Syntegra and the National Institutes of Health (NIH) have announced a collaboration to validate Syntegra’s AI-enabled synthetic data technology to advance the understanding of and care for COVID-19. Using Syntegra’s novel synthetic data engine, the NIH will be able to offer far less restricted access to the largest available repository of patient-level COVID-19 electronic medical records, immediately increasing the reach and use of this data to drive COVID-19 insights and laying the groundwork to accelerate data access for life science researchers in other key areas of disease understanding and drug and device development.
Syntegra’s synthetic data engine will be a key component of the National COVID Cohort Collaborative (N3C), validating the generation of a non-identifiable synthetic version of the entire dataset, representing 2.7m+ screened individuals, including over 413,000 COVID-19 positive patients, and 2.6B rows of data. This innovative public-private collaboration includes over 70 contributing healthcare organizations. The Bill and Melinda Gates Foundation, through their COVID-19 Therapeutic Accelerator, is supporting the collaboration between Syntegra and the NIH. Syntegra has also engaged with the Federal Drug Administration (FDA) to evaluate the role of synthetic data in regulatory decisions, for COVID-19 and beyond.

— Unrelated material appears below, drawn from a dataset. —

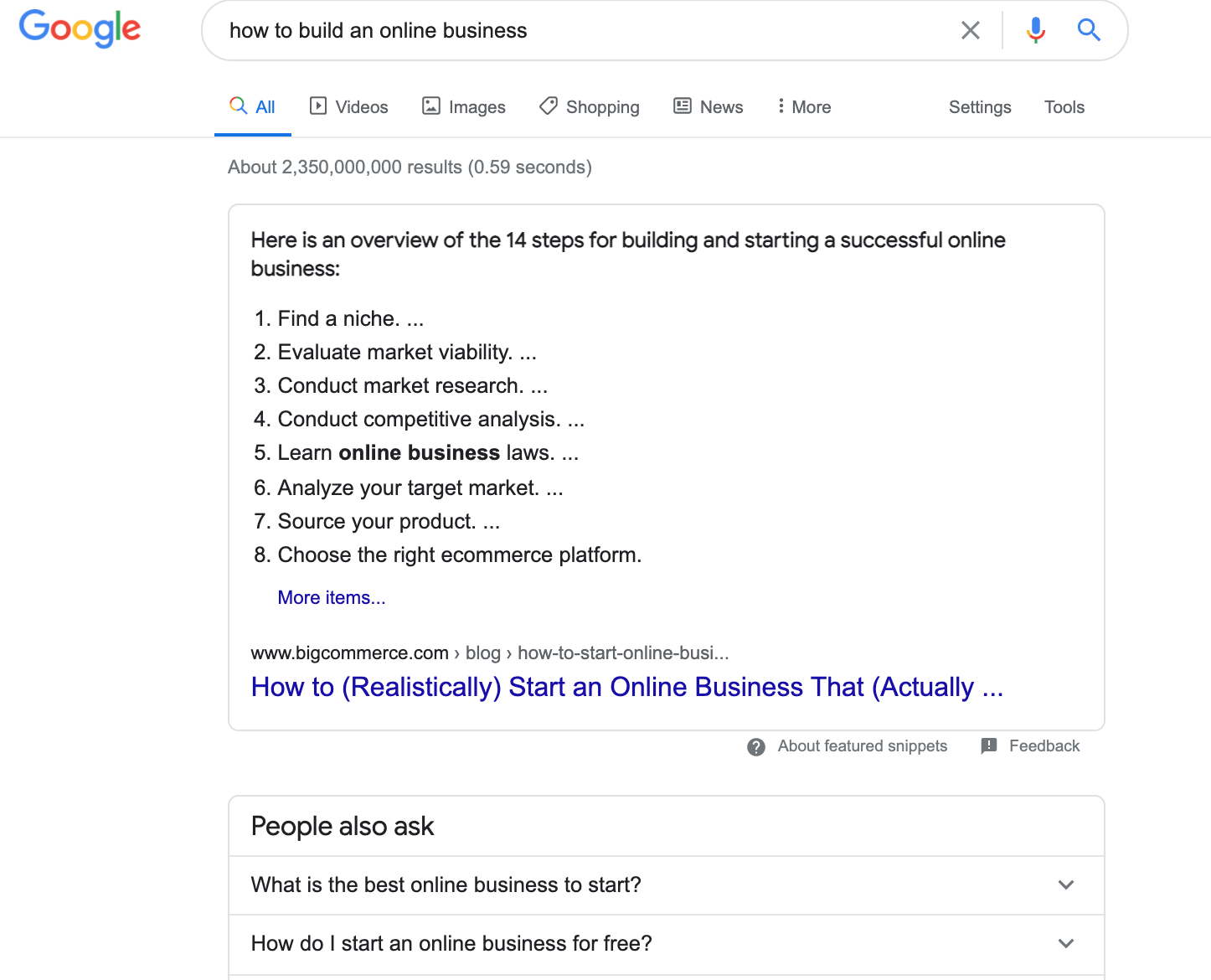Click the Videos tab play icon
This screenshot has height=980, width=1211.
point(318,106)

There has never been a time when rapid, low burden access to patient-level data, at scale, was more urgent.
“The promise of ‘big-data’ and precision medicine won’t be fulfilled unless we can share data siloed throughout the healthcare system, while guaranteeing patient privacy. With the COVID-19 pandemic, there has never been a time when rapid, low burden access to patient-level data, at scale, was more urgent” says Michael D. Lesh MD, founder and CEO of Syntegra. “Our novel AI technology produces a brand new dataset that accurately represents all of the statistical patterns in the underlying health records. But since no individual is represented in the synthetic data, it is impossible to disclose confidential information. We are proud of our partnership with the BMGF, the NIH, and the FDA, as Syntegra becomes the default standard for validated synthetic data sharing.”

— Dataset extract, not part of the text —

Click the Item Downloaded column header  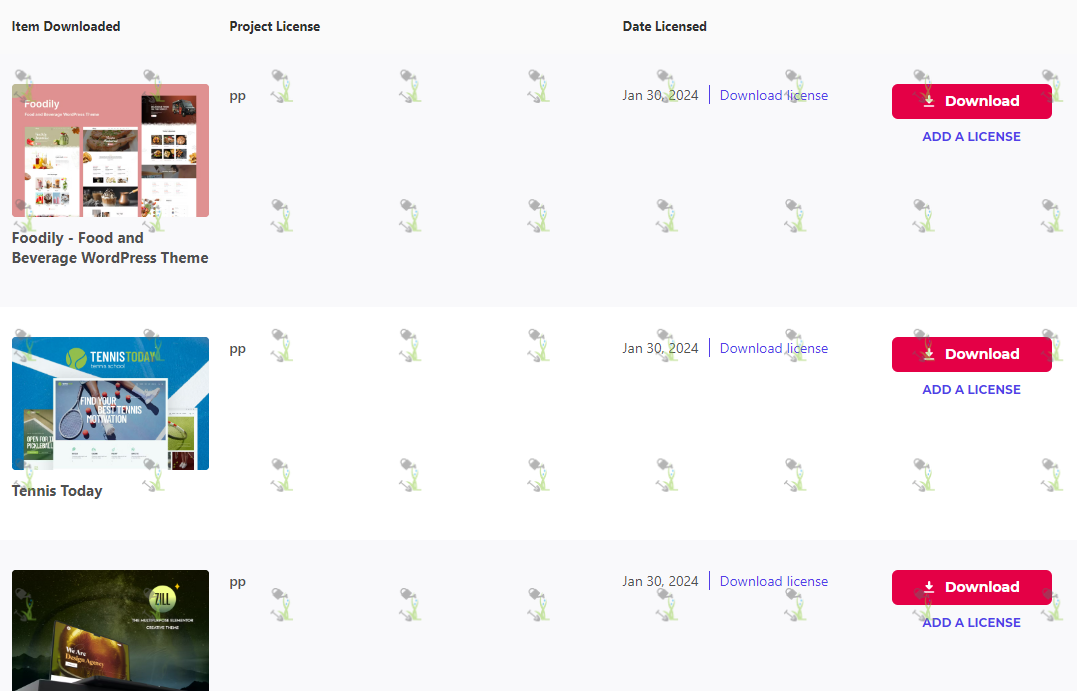[66, 26]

While the rollout of approved vaccines will play a major role in the fight against COVID-19, there remains a lot of work to be done in understanding COVID-19 to care for the millions with long-term consequences. The rapid data access enabled by Syntegra for physicians, scientists, and researchers, will help accelerate enable key focus areas for the N3C such as disparities (racial and ethnic) in spread and risk, predictors of hospitalization, long term adverse effects, and the impact of COVID-19 on hospitals. This deeper research and understanding enabled by Syntegra’s synthetic N3C data will continue long beyond the eventual control of the COVID-19 pandemic itself, including the potential use for other areas of medical exploration.

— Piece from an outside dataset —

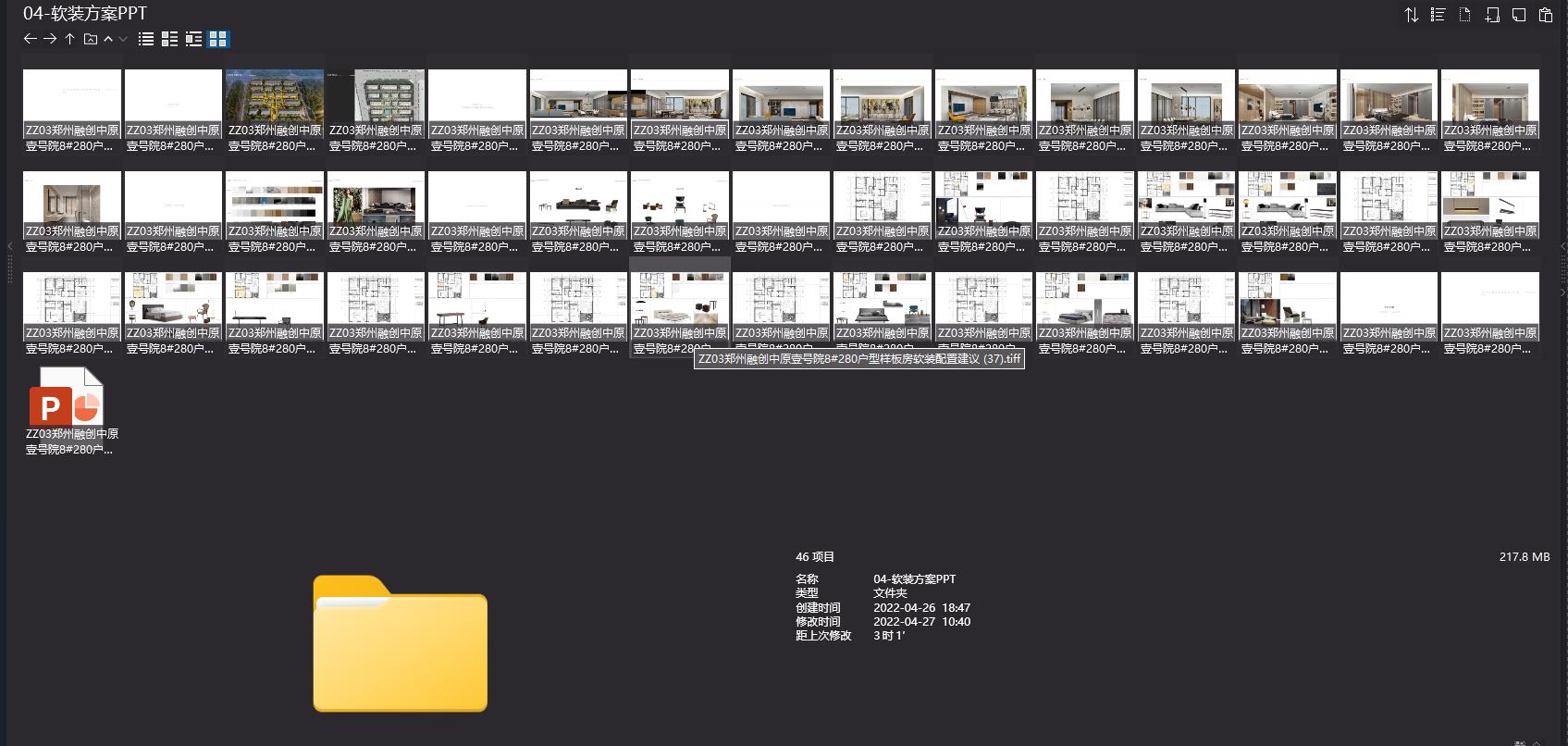Click the folder location icon
The width and height of the screenshot is (1568, 746).
pos(90,39)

The partnership with the Gates Foundation and the NIH is an important step in driving widespread adoption of Syntegra’s capabilities to generate synthetic versions of entire datasets, rather than single-question based cohorts, with full statistical fidelity and strict, validated privacy and offers the potential for a seismic shift in data interchange. Unburdened access to high quality data, including physician notes and genomics will offer benefits across the spectrum of healthcare from clinical decision support in the hospital to the full lifecycle of drug development but for health conditions beyond COVID-19.
About Syntegra
Life science researchers have difficulty generating new insights from the petabytes of electronic medical record data gathered each year because of the ethical and legal mandate that personal health information be protected. Syntegra accelerates innovation in healthcare by making data easily shareable without compromising patient privacy. Using state-of-the-art machine learning, Syntegra converts medical record systems to individual-level synthetic data which is “realistic but not real” to serve the needs of multiple stakeholders including large health systems, life science companies, insurance providers, data scientists, and clinical research organizations.